The disclosure of such an incident would complicate relations between the two allies at a time when Yemeni President Ali Abdullah Saleh is seeking to visit the United States amid months of popular protests demanding his ouster.

The May 25, 2010 US missile strike, launched on intelligence supplied by the Yemeni government, killed Jabir Shabwani, 31, deputy governor of the central Mareb province, whose long-standing relations with Saleh’s family had soured.

“We think we got played,” the Journal quoted an official as saying, adding that other officials do not believe there was a Yemeni plan to kill Shabwani.

Saleh has been a key ally in the covert U.S. war on Qaeda in the Arabian Peninsula (AQAP), a group increasingly seen as a threat to the United States comparable to the global network’s core leadership in Afghanistan and Pakistan.

Saleh has also faced months of massive protests demanding the end of his 33-year reign accompanied by growing unrest that further threatens stability in the impoverished and largely tribal country.

Earlier this month Saleh requested permission to visit the United States, setting up a dilemma for U.S. President Barack Obama, who has relied on the Yemeni leader as an anti-Qaeda ally but has also voiced support for the pro-democracy revolts sweeping the Arab world.

The Journal said some U.S. officials doubt the military was intentionally misled in the 2010 strike but said it raised troubling questions about the reliance on Yemeni security forces for intelligence.

The Journal quoted Yemeni officials as denying that they had any knowledge that Shabwani was at the site of the air strike.

Qaeda suspects killed

Meanwhile, Yemen’s army killed six suspected Qaeda militants in a Katyusha rocket attack on their hideout in the restive southern city of Zinjibar, an official said on Thursday.

“The army carried out heavy shelling using Katyusha rockets on a house in Zinjibar’s east where Qaeda militants were gathered to plot attacks on army units... killing six,” said the official in the adjacent town of Jaar.

Among the dead were a Saudi and an Algerian, said the official, adding the house in which they were hiding was completely demolished in the attack that took place late on Wednesday.

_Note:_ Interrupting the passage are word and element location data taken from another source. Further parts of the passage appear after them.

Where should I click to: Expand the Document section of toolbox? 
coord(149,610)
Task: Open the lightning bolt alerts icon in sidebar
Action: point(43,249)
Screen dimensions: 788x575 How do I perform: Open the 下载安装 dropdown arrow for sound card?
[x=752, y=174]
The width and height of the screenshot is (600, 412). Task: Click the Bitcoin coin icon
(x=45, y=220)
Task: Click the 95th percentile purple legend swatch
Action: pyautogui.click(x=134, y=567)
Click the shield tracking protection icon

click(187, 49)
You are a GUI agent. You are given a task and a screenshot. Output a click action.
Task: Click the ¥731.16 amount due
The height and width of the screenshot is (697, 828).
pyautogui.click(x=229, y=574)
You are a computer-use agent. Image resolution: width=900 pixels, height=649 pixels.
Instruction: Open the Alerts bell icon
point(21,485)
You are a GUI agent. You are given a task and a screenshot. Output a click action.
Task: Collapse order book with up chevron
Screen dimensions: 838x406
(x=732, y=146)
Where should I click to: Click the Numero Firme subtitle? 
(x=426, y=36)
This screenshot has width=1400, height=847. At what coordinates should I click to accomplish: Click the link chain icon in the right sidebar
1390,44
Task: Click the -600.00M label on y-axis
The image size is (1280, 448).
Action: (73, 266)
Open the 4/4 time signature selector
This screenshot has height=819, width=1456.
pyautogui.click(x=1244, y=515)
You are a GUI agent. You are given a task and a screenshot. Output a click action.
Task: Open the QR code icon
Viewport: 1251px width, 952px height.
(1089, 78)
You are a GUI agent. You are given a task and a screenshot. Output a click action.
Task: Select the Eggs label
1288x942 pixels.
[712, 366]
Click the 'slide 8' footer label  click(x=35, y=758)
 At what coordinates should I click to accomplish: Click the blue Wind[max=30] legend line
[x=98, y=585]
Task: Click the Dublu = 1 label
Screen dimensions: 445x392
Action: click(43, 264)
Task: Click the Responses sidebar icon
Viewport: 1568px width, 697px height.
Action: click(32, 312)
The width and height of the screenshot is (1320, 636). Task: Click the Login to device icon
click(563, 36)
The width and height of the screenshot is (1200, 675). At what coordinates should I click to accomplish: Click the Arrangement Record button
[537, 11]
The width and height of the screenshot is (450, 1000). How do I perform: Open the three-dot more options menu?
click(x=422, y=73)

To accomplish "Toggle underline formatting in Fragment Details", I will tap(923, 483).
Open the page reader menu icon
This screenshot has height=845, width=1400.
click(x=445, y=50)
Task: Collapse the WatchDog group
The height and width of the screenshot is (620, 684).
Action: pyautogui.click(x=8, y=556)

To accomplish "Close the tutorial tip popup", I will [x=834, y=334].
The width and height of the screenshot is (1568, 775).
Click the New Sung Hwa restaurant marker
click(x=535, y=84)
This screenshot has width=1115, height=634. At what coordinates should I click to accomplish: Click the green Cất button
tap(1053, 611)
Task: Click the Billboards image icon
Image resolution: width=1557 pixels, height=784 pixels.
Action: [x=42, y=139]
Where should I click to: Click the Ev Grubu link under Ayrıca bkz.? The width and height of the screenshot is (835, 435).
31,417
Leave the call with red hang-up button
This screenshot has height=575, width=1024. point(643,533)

An army official meanwhile said that five soldiers were also wounded Wednesday in clashes in Zinjibar and were taken to a military hospital in the main southern city of Aden.

Nearly 270 Yemeni soldiers have been killed in the battles that began in May with militants from the Partisans of Sharia, the Qaeda-linked insurgent group that took over most of Zinjibar, according to an army toll.

At least 400 extremists were also killed during the same battles, according to local officials in the region.

The terror network has been able to turn 11 months of political turmoil in Yemen to its advantage, using the popular revolt against Saleh to bolster its presence in southern and eastern Yemen.

Militants linked to Qaeda control several regions and towns including Zinjibar, where they clash regularly with government forces and tribal auxiliaries.

Government forces are also sometimes supported by U.S. drone strikes in their battle against the Partisans of Sharia.